Director Paul Verhoeven has set Elisabeth Shue to star in “The Hollow Man,” the big-budget Columbia drama about an invisible man. The film is quickly coming together at Columbia for an April start, and the studio has offered the title role to Robert Downey Jr.
The story, scripted by Andrew Marlowe (“Air Force One”), concerns three scientists, two male and one female. One is turned invisible, and uses his powers for ill means, including stalking the other two, who are in love. It is unclear whether Downey will take the lead, and the studio is looking for the third scientist to round out the drama.

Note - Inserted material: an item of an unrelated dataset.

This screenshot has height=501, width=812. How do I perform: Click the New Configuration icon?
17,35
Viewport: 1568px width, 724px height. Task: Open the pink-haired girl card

Verhoeven has been planning since last summer to direct “Hollow Man,” which will be produced by Doug Wick and line produced by Alan Marshall, Verhoeven’s usual collaborator. It has taken this long to pull together because it’s a logistically complicated pic.
Verhoeven hopes to do back-to-back films for Sony, following “Hollow Man” with the Barbara Goldsmith book “Other Powers,” which SPE recently acquired for the director. The story is about Victoria Woodhull, a suffragette and free-love advocate early in the century. Verhoeven is developing the film in hopes of enticing Nicole Kidman to star in the biopic, though scripting has just begun.
Shue, Oscar-nominated for “Leaving Las Vegas,” will next be seen in the title role of the John Duigan-directed “Molly,” which MGM opens April 16. She’s repped by CAA. Downey is currently co-starring with Michael Douglas in “The Wonder Boys,” the Paramount film directed by Curtis Hanson and produced by Scott Rudin.
“PATRIOT” DEAL SEALED: Speaking of big-budget SPE films, Mel Gibson has finalized his pact to topline “The Patriot,” which Roland Emmerich will direct from Robert Rodat’s script about the Revolutionary War. His plan to do the movie was first revealed here (Daily Variety, Jan. 19).
Shooting begins by the summer. The film will be produced by Mutual Film partners Mark Gordon and Gary Levinsohn and Emmerich’s Centropolis partner Dean Devlin. Gibson is currently shooting “The Million Dollar Hotel,” the Wim Wenders-directed drama produced by his production company Icon. Gibson then expects to return to his long-planned directing gig: the Terry Hayes-scripted adaptation of Ray Bradbury’s “Fahrenheit 451” at Warner Bros.
BEAR MARKET FOR PICS: Writers Ed Decter and John Strauss, who last collaborated with Peter and Bobby Farrelly on “There’s Something About Mary,” are doing more producing than writing these days. They just made a deal to produce “Alpha Male,” a Touchstone comedy that will be written by David Kidd and Ron Burch, a team which Decter and Strauss first employed in their Tom Selleck sitcom “The Closer.”
The film is from an idea by Touchstone exec Todd Garner about a Northern California town overrun by bears. The desperate townfolk hire a guy to humanely herd the critters back to the mountains. Unfortunately, the guy’s experience in this is limited to squirrels.
It’s Decter and Strauss’ third feature with Birch and Kidd. They are exec producing “Head Over Heels” for director Mark Waters (“House of Yes”) and producer Bob Simonds at Universal. In “Glamour Girls,” a Birch-Kidd comedy at New Line, Minnie Driver is attached to star and produce with her sister Kate and Decter and Strauss. As writers, Decter and Strauss are working on “The Spin Doctor,” a Warner Bros. comedy about a PR crisis manager hired to save the Knicks from scandal. It is envisioned as a vehicle for Chris Rock, with 3 Arts producing. All four writers are repped by Broder Kurland Webb & Uffner.
FARINA TO “GAMES”: Dennis Farina, the “Crime Story” topliner soon to be seen in “The Mod Squad,” has joined Ben Affleck, Gary Sinise and Charlize Theron in the John Frankenheimer-directed Dimension film “Reindeer Games.” He runs a casino in line to be ripped off. Farina’s repped by Industry Entertainment and the Geddes Agency.
DAILY DOUBLE: Comedy Central’s decision to retire the Five Questions segment of “The Daily Show” when Jon Stewart replaced Craig Kilborn reaped an unexpected dividend last week.
Stewart instead does a four-minute interview during the mock newscast, but that wasn’t enough time for Billy Crystal. Promoting “Analyze This,” Crystal was on such a roll, Stewart couldn’t break for commercials. After their four-minute chat stretched to 14 minutes, exec producer Madeleine Smithberg and Comedy Central exec Eileen Katz persuaded the two comics to do another eight minutes. Instead of putting the interview into the Thursday newscast, they made Stewart’s chat with Crystal a separate half-hour, airing the same night.